Working with UDOT, Wavetronix optimized the SmartSensor Advance to allow the transfer of raw data directly from traffic signal controllers to a five terabyte UDOT server using an FTP connection, bypassing the need for a central traffic management system. This means the information and metrics can be accessed on any device capable of navigating the Internet, from a top-of-the-line computer to a smartphone. This information is available at udottraffic.utah.gov/signalperformancemetrics. For people using the Chrome browser, Taylor recommends hitting the F5 key once in order to view all of the site’s features.

“That is revolutionary,” Taylor says. “You always had to have the software on your computer. We are completely outside of that and pulling the high-resolution data straight from the traffic signal controller.”

UDOT chose to make the informational metrics available to anyone who wants it without the need for special permission or software, thus helping to fulfill another goal of becoming the most transparent DOT in the United States.

Since its introduction in January 2013, consultants, municipal transportation departments, academics, metropolitan planning organizations and others have accessed the information gathered by UDOT, the benefits of which have been, according to Taylor, incalculable.

Real-Time Benefits

In the first nine months of usage in Utah, UDOT proactively found and fixed more than a hundred detector problems and optimized traffic signals from one side of the state to the other. In one instance, UDOT discovered a problem at 700 West Riverdale Road in Ogden. Using a phase termination chart developed by Purdue University, it was discovered that an intersection using video detection was malfunctioning at night, causing lights to max out on nearly every cycle and leaving vehicles waiting at a red light for over 30 seconds with no other traffic. The problem was discovered quickly and repaired when the video detector, which was unable to sense vehicles at night, was replaced by a SmartSensor Matrix.

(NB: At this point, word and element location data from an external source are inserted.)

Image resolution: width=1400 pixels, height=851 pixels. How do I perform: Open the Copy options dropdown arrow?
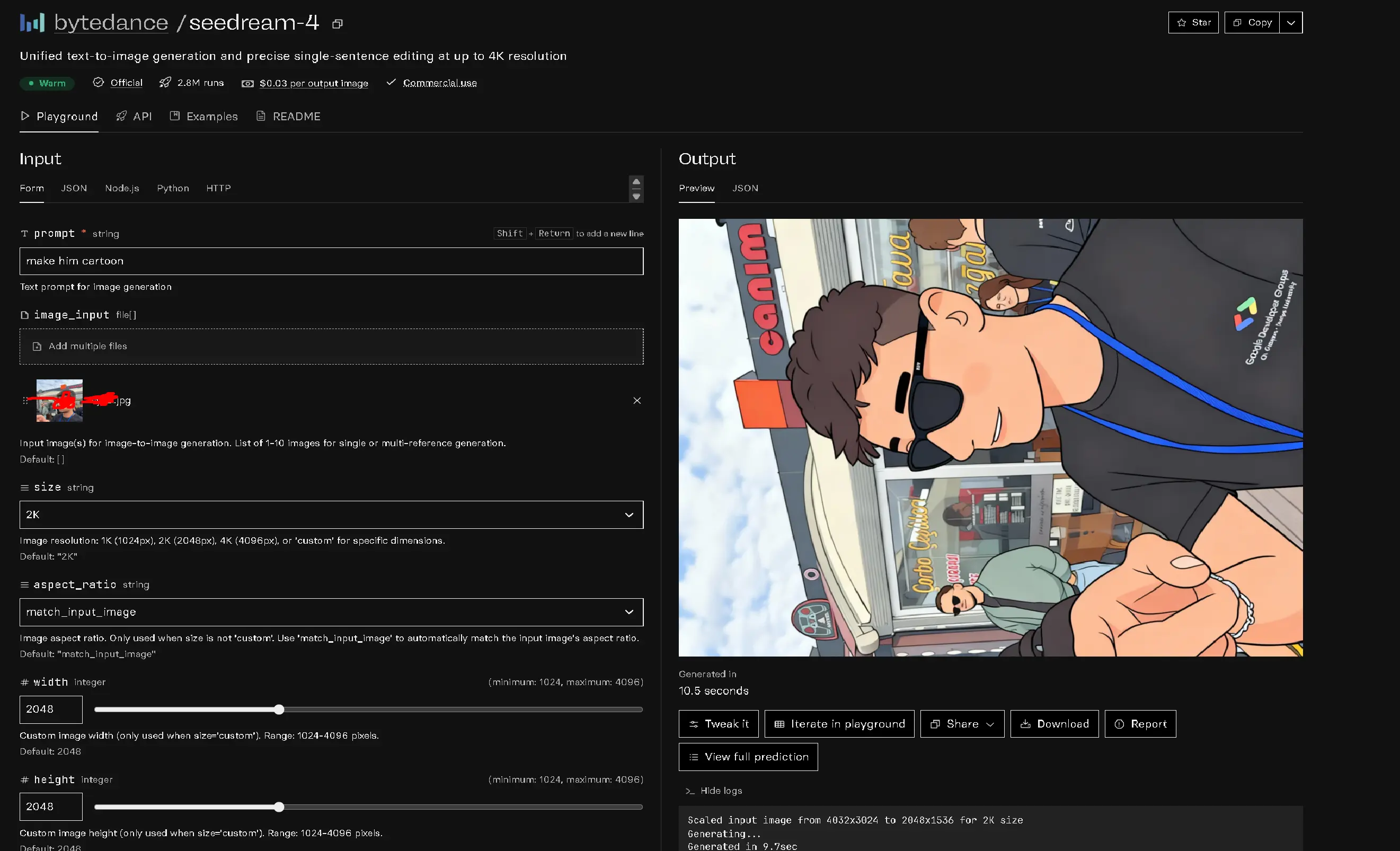1290,23
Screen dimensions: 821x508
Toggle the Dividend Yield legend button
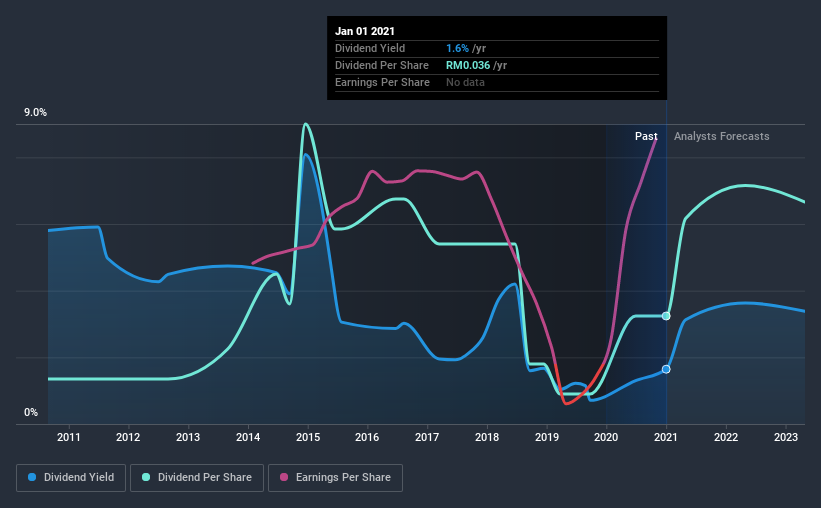click(71, 478)
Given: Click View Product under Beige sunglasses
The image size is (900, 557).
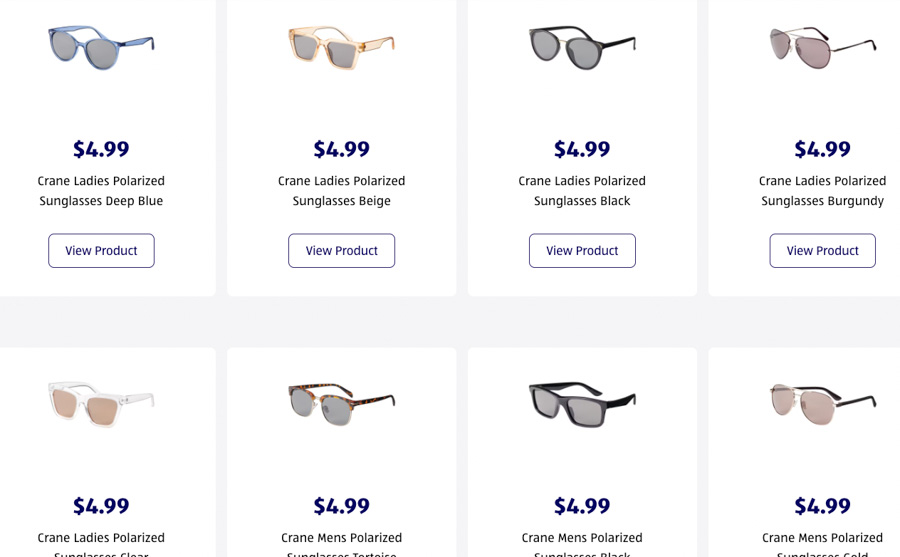Looking at the screenshot, I should click(x=341, y=251).
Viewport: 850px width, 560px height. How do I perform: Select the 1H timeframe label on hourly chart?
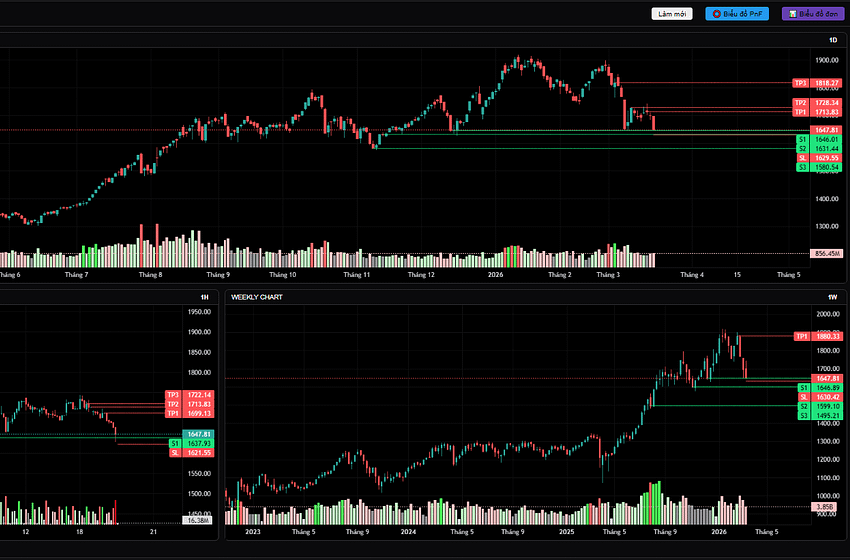click(205, 297)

Problems like this would often go unnoticed for long periods of time because no one was regularly monitoring intersections outside normal businesses hours.

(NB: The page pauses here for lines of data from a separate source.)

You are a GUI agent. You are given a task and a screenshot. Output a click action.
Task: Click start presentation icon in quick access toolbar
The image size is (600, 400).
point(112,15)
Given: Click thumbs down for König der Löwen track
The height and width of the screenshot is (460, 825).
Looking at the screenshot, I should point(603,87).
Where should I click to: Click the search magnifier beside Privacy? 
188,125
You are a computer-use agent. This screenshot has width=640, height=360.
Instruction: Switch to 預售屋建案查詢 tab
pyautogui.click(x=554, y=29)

“Before, I would send a technician to check on the detection. He would get there around noon, not see any problem with the signal, leave without doing anything, and write me a nasty note about wasting his time,” Taylor says. “Now, I can tell him that it is the video detection not working in the dark.”

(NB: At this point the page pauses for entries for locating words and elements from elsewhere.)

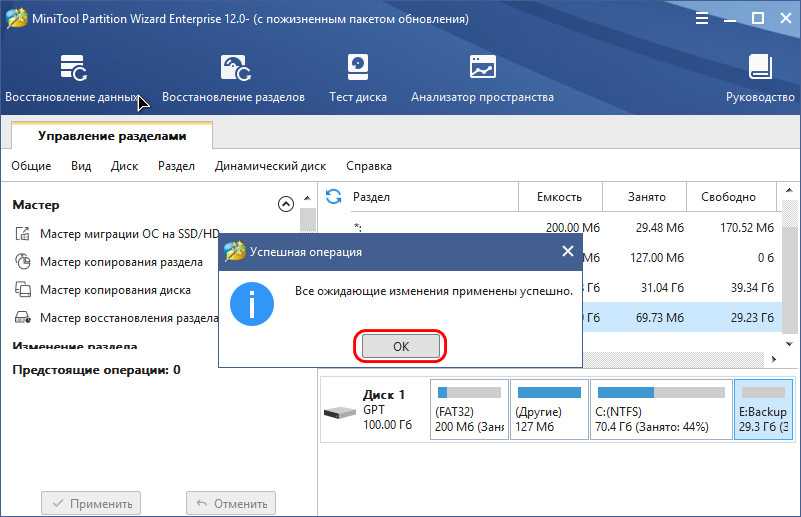Select the C:(NTFS) partition block

click(x=660, y=410)
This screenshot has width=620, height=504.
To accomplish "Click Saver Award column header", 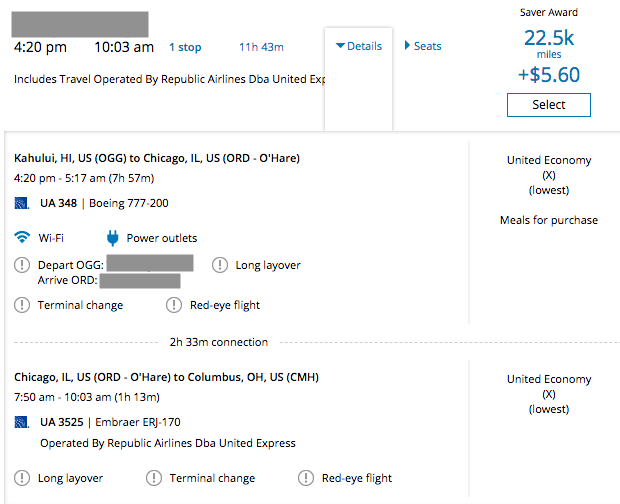I will coord(548,13).
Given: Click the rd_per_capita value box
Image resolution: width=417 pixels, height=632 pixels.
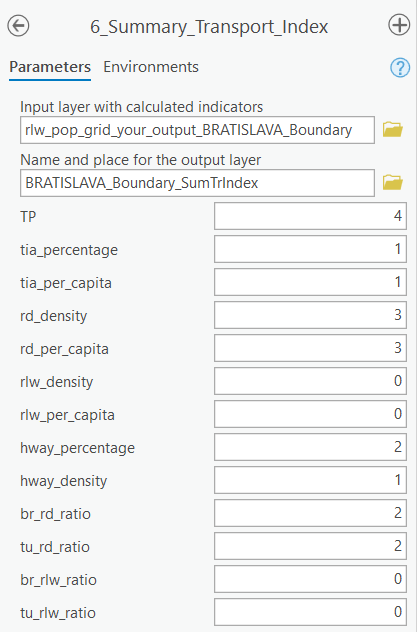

Another example happened when a new coordination plan was installed at 5400 South Bangerter Highway, a busy continuous flow intersection in Salt Lake City.

“We botched it up,” Taylor says. “Our offset was about 180 degrees backwards from what it should have been.”

Rather than improve traffic flow, the incorrect coordination plan caused massive backups, where around 70 percent of traffic had to wait up to a minute for a green light. Using a Purdue coordination diagram populated by real-time data gathered at the intersection, the problem was almost immediately detected and corrected. The incorrect plan started at 9 a.m. on 7 March 2013; by noon that same day, the problem was fixed, with around 70 percent of vehicles going through green lights with no wait at all.

Seventy percent is good, but not good enough for Taylor, who says using the automated performance measures allows for UDOT to be proactive, rather than reactive, when it comes to optimizing traffic flow, until traffic becomes a thing of the past.

Recognition

The Group Focus awards are given each year from AASHTO to transportation organizations that utilize innovative technology that has the potential to help other agencies. Impressed with the technology behind the Traffic Signal Automated Performance Measures, as well as UDOT’s acknowledgement that innovation, creativity and risk are necessary to meet a growing society’s transportation needs, AASHTO awarded UDOT with one of three 2013 Group Focus awards, an honor that will bring additional expertise and funding to the program.

“Being recognized by AASHTO is a fantastic achievement for UDOT,” says Taylor. “UDOT’s executive leadership has a focus on innovation, recognizing that we cannot always build our way out of congestion. Innovation, creativity and risk taking must be part of the process to meet the demands placed by a society that continues to grow in size and needs.”